Senior managers who learned QFD decades ago can and do respond to improvements.
Here are ways to help:

  1. Encourage your boss to take the QFD White Belt® Course. This seminar is designed for senior managers and executives who do not need to know specific QFD techniques nor become a hands-on expert. It introduces them to the benefits that QFD can bring to a customer-driven organization. The QFD White Belt® course is typically scheduled at your company to accommodate busy executives.
  2. Show a quick "win" by tackling small project. Use Blitz QFD® first to address what matters most to customer. Promise to follow up with a House of Quality afterwards. These mini grids in the Blitz QFD® will be your fast tools for grasping the most challenging, fuzzy front-end of customer needs analysis. The Blitz QFD® tools are taught in the QFD Green Belt® course, which includes the free templates for Modern QFD, including Customer Voice table, AHP, Maximum Value table, and a modernized House of Quality with correct math.
  3. ISO 16355 Compliance. This standard details with examples the best practice of QFD, including the correct situation and method to use a House of Quality. It identifies deployments for physical products, services (including healthcare), software and information systems, and internal business processes.
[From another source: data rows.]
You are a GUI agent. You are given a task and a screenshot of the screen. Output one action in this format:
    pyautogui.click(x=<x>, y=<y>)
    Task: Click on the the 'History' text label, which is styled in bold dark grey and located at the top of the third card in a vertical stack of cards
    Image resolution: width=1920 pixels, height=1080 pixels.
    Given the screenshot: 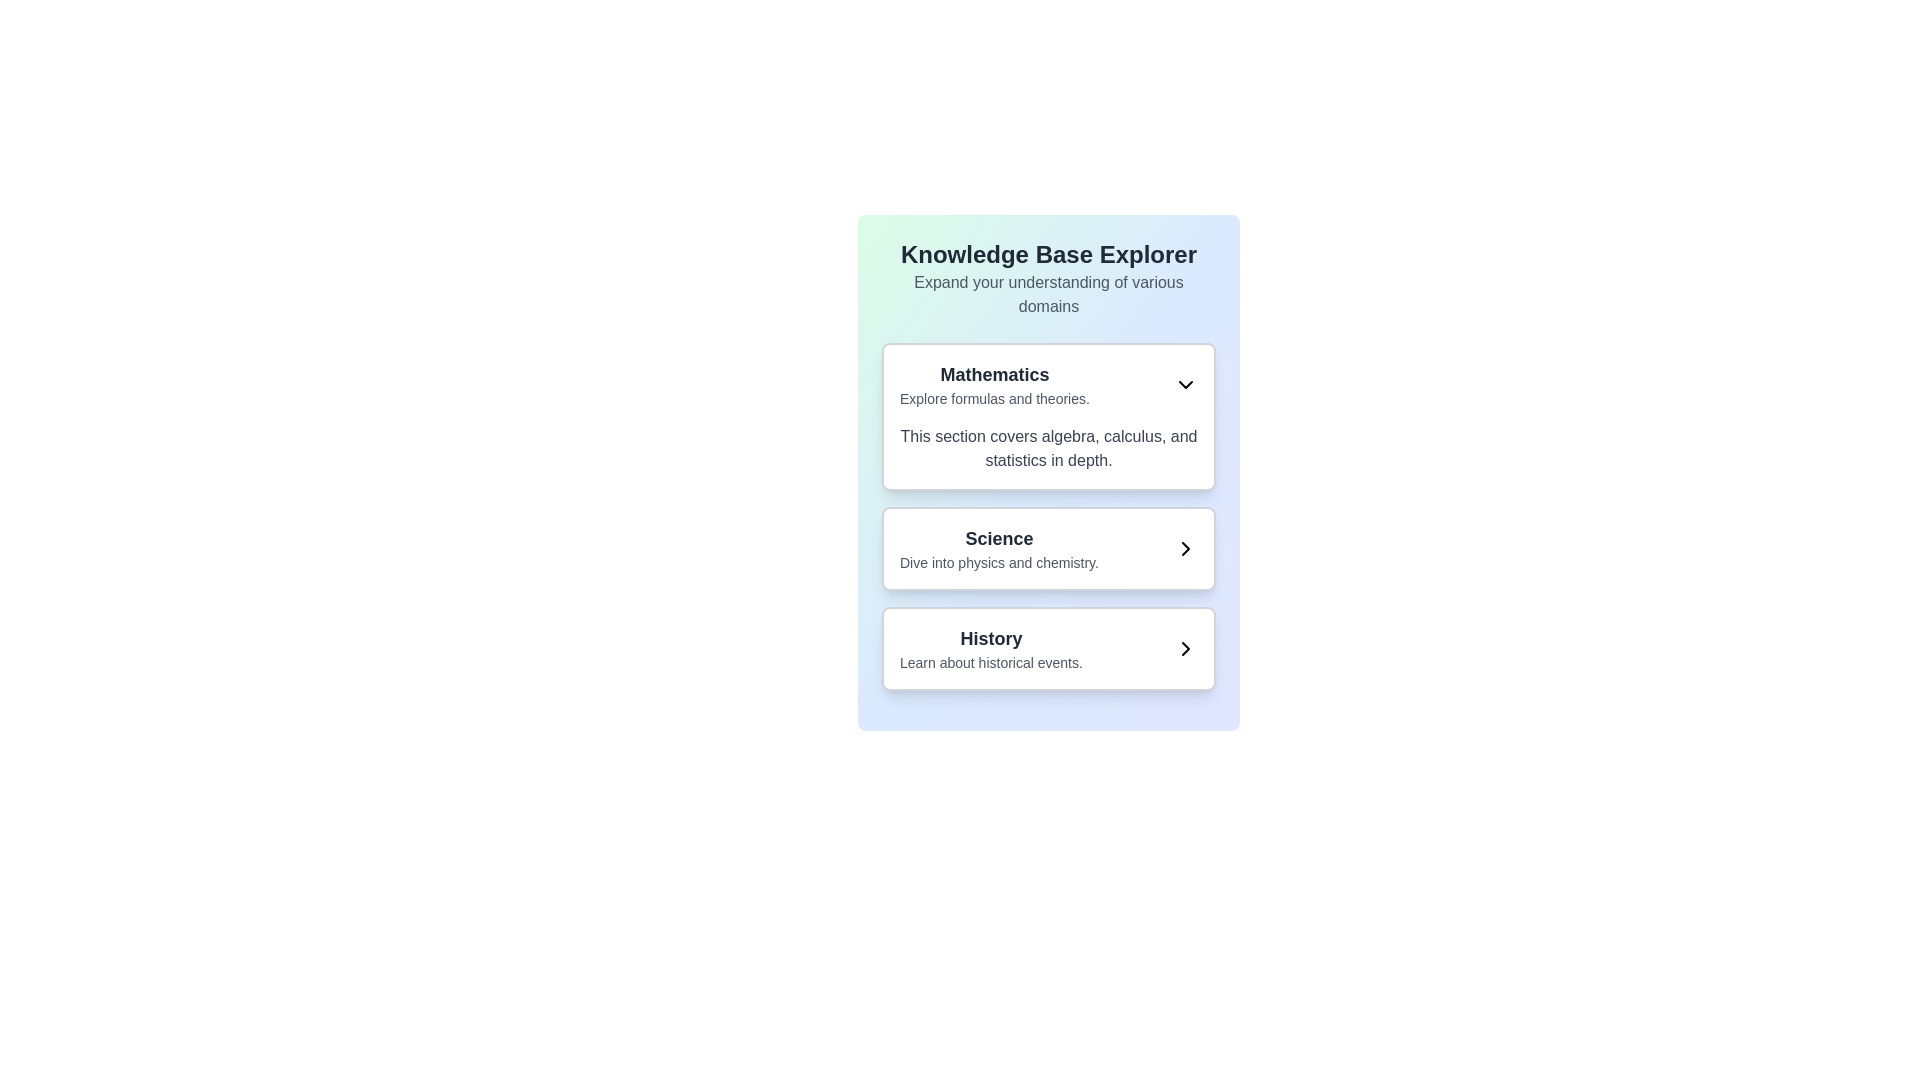 What is the action you would take?
    pyautogui.click(x=991, y=639)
    ISO 16355-1:2015 was released in December 2015. Parts 2, 4, 5, and 8 are in pre-publication phase and expected by the end of 2016 or early 2017. The remaining parts should follow soon after.

    Quality professionals including Six Sigma, Lean Sigma, DfSS, and DfLS are uniquely qualified to implement this standard. Many of the methods and tools you use to improve your internal operations can now be re-purposed to improve your customer's operations and products. This shifts the financial impact from cost reduction to revenue creation, an almost unlimited opportunity. The QFD Institute public and in-house training details how to comply with the ISO 16355, while leading your project teams in their product/business development and DFLS/DFSS with the best tools for their purposes and correct steps.

The above steps will demonstrate that QFD "by-the-book" is rarely a workable approach in a modern business. While online tutorials, videos, and templates may look easy to follow, experience tells us that without the context and nuance of your company, your products, and your customers, this by-the-book QFD will yield lackluster, not blockbuster results.

Your real market opportunity costs and resource commitments far outweigh free downloads and one-size-fits-all templates.

Should a House of Quality still be required by your boss, please consider the following:

  1. The House of Quality matrix is constructed of WHYs and WHATs (not Whats and Hows).
  2. No priorities can be derived until the entire matrix is completed.
  3. The ordinal scale math (virtually all book examples use this bad math) is incorrect and skews the priority calculations, making invalid your downstream analysis and deployment.
  4. The House of Quality addresses only two design dimensions. Additional matrices are required to complete the QFD study whenever you use the House of Quality -- even though none of the QFD book authors mention this important fact.

Finally, in this age of Lean Thinking and constrained resources, doesn't it make more sense to get a quick start on innovating solutions to key customer needs by first using Blitz QFD®?

As projects change in scope, resources get reassigned, competitors disrupt our best plans, and technologies evolve, what our bosses really need is an agile approach to new product development.